India’s electric vehicle market is booming, but a recent proposal regarding Goods and Services Tax (GST) is causing consternation among automakers. A ministerial group, tasked with evaluating GST rates, has recommended raising the GST on electric cars priced above ₹20 lakh from 5% to 18%. Although the GST Council has yet to make a final decision, the mere discussion is already impacting companies and consumer sentiment.
Industry leaders are expressing their concerns. Shailesh Chandra, MD of Tata Motors Passenger Vehicles and Tata Passenger Electric Mobility, highlighted the significant progress EVs have made in India, with on-road prices in many SUV segments now comparable to internal combustion engine (ICE) vehicles.
The availability of over 24,000 public charging stations and the increasing availability of EVs with a real-world range of 500 kilometers have also contributed to the growth. The current 5% GST rate has been instrumental in building consumer confidence. An increase in this rate could hinder the growth of EV sales and adoption.
Mahindra & Mahindra noted that the 5% rate helps balance prices, especially in the ₹10-40 lakh segment.
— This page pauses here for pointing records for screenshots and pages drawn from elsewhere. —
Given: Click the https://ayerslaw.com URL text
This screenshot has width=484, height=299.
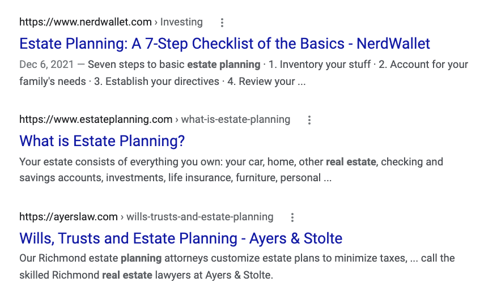Looking at the screenshot, I should pyautogui.click(x=69, y=217).
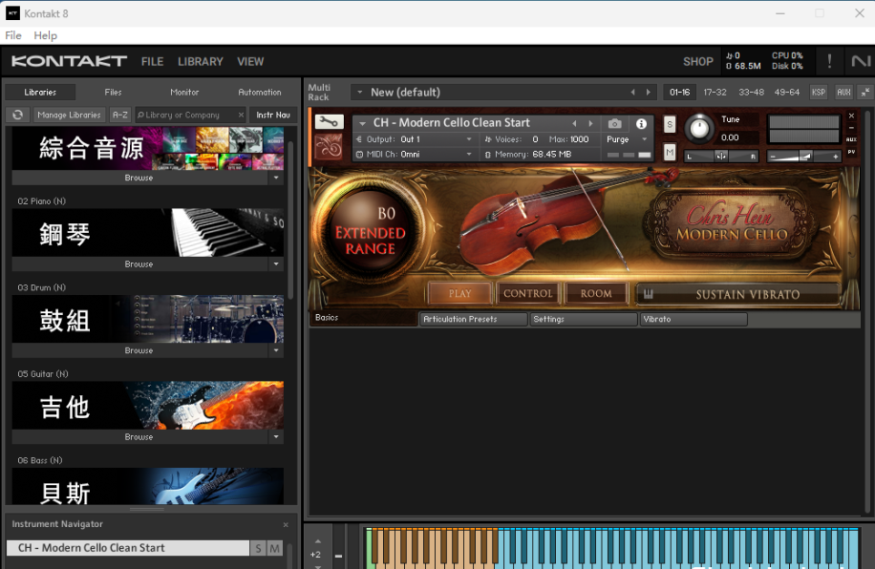Solo the Modern Cello instrument
The height and width of the screenshot is (569, 875).
point(670,124)
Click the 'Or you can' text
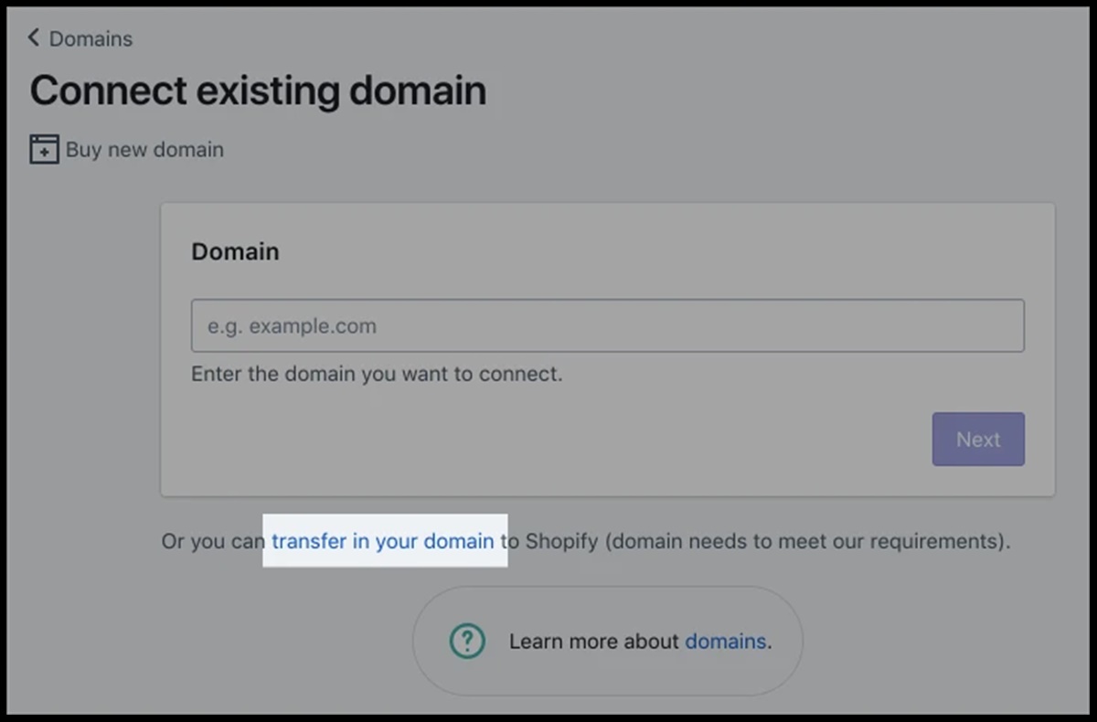This screenshot has height=722, width=1097. click(212, 541)
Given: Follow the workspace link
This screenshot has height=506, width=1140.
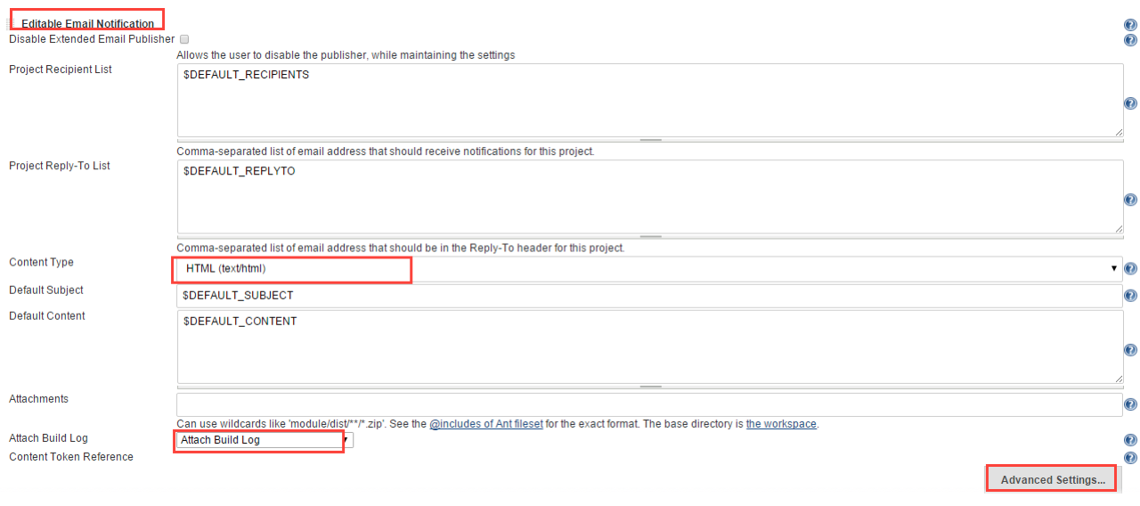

MG Motor India’s MD, Anurag Mehrotra, emphasized the importance of the lower rate for promoting EVs and called for zero GST, along with easier access to charging infrastructure and home charging solutions.
Mercedes-Benz India’s MD and CEO, Santosh Iyer, indicated that entry-level luxury EVs could be most affected. While luxury car buyers are less price-sensitive, the lower tax slab has been beneficial in boosting sales volumes. July 2025 saw a 93% year-on-year increase in electric car sales in India, with a total of 15,528 units sold.